▶ What the exercise asks: Copy out verbatim the records from the line containing "Task: Click POST AN AD under Jobs" through the line containing "click(1358, 124)", both ends included.

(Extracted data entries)
++++++++++++++++++++

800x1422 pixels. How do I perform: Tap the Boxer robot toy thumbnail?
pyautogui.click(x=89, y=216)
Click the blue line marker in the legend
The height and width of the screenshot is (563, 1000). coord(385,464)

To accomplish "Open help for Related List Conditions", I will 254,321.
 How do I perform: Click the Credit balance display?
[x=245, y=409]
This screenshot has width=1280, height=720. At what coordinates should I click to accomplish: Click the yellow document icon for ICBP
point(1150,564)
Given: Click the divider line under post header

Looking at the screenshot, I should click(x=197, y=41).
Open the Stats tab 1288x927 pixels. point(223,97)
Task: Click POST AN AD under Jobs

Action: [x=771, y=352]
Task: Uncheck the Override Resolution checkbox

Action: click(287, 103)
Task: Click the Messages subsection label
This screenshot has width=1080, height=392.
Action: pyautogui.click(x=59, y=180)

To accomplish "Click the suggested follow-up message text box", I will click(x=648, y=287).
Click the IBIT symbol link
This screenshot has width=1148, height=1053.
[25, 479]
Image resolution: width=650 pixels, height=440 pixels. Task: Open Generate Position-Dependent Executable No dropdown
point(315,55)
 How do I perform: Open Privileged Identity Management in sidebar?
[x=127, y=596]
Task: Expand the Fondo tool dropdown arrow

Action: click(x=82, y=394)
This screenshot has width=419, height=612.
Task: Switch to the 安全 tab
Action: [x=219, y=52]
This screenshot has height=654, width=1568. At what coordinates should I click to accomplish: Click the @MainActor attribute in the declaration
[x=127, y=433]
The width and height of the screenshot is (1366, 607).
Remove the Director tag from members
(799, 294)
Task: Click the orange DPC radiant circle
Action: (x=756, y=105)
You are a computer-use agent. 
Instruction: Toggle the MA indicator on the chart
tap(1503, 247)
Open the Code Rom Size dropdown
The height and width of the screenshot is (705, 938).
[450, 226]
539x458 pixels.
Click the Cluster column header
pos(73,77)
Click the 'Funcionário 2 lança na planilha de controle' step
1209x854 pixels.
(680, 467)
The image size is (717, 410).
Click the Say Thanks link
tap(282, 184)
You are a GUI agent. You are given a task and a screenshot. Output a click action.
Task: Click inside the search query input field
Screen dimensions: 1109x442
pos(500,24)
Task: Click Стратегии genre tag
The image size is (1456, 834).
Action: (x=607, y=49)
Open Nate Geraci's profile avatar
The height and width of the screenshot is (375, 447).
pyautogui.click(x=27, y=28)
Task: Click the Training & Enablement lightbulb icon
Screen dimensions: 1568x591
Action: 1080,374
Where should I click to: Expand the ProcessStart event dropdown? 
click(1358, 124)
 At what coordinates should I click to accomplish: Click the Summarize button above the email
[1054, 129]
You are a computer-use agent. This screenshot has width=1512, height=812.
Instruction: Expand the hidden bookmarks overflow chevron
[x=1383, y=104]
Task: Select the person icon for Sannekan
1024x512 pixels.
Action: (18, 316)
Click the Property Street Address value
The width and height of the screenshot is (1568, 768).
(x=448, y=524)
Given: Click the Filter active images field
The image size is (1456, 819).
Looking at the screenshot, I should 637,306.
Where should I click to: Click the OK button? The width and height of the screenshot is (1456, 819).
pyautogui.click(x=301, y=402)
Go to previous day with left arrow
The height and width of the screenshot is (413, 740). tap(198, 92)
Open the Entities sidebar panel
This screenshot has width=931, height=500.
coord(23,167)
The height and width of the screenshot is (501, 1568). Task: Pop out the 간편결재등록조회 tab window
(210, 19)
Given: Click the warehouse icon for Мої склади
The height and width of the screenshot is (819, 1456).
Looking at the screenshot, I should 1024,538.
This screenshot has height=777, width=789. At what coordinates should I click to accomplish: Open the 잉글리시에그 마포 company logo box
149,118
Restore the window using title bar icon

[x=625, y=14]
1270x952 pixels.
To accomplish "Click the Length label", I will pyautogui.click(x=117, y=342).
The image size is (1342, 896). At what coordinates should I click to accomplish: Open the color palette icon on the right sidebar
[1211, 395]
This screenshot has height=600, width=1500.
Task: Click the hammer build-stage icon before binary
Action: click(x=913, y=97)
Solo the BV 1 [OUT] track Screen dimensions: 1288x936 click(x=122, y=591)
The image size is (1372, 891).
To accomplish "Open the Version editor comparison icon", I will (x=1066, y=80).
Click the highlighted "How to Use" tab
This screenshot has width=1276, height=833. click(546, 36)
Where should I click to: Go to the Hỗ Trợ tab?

++++++++++++++++++++

▶ Written answer:
Task: Click POST AN AD under Jobs

Action: [x=771, y=352]
Task: Uncheck the Override Resolution checkbox

Action: click(287, 103)
Task: Click the Messages subsection label
This screenshot has width=1080, height=392.
Action: pyautogui.click(x=59, y=180)

To accomplish "Click the suggested follow-up message text box", I will click(x=648, y=287).
Click the IBIT symbol link
This screenshot has width=1148, height=1053.
[25, 479]
Image resolution: width=650 pixels, height=440 pixels. Task: Open Generate Position-Dependent Executable No dropdown
point(315,55)
 How do I perform: Open Privileged Identity Management in sidebar?
[x=127, y=596]
Task: Expand the Fondo tool dropdown arrow

Action: click(x=82, y=394)
This screenshot has width=419, height=612.
Task: Switch to the 安全 tab
Action: [x=219, y=52]
This screenshot has height=654, width=1568. At what coordinates should I click to accomplish: Click the @MainActor attribute in the declaration
[x=127, y=433]
The width and height of the screenshot is (1366, 607).
Remove the Director tag from members
(799, 294)
Task: Click the orange DPC radiant circle
Action: (x=756, y=105)
You are a computer-use agent. 
Instruction: Toggle the MA indicator on the chart
tap(1503, 247)
Open the Code Rom Size dropdown
The height and width of the screenshot is (705, 938).
[450, 226]
539x458 pixels.
Click the Cluster column header
pos(73,77)
Click the 'Funcionário 2 lança na planilha de controle' step
1209x854 pixels.
(680, 467)
The image size is (717, 410).
Click the Say Thanks link
tap(282, 184)
You are a GUI agent. You are given a task and a screenshot. Output a click action.
Task: Click inside the search query input field
Screen dimensions: 1109x442
pos(500,24)
Task: Click Стратегии genre tag
The image size is (1456, 834).
Action: (x=607, y=49)
Open Nate Geraci's profile avatar
The height and width of the screenshot is (375, 447).
pyautogui.click(x=27, y=28)
Task: Click the Training & Enablement lightbulb icon
Screen dimensions: 1568x591
Action: 1080,374
Where should I click to: Expand the ProcessStart event dropdown? 
click(1358, 124)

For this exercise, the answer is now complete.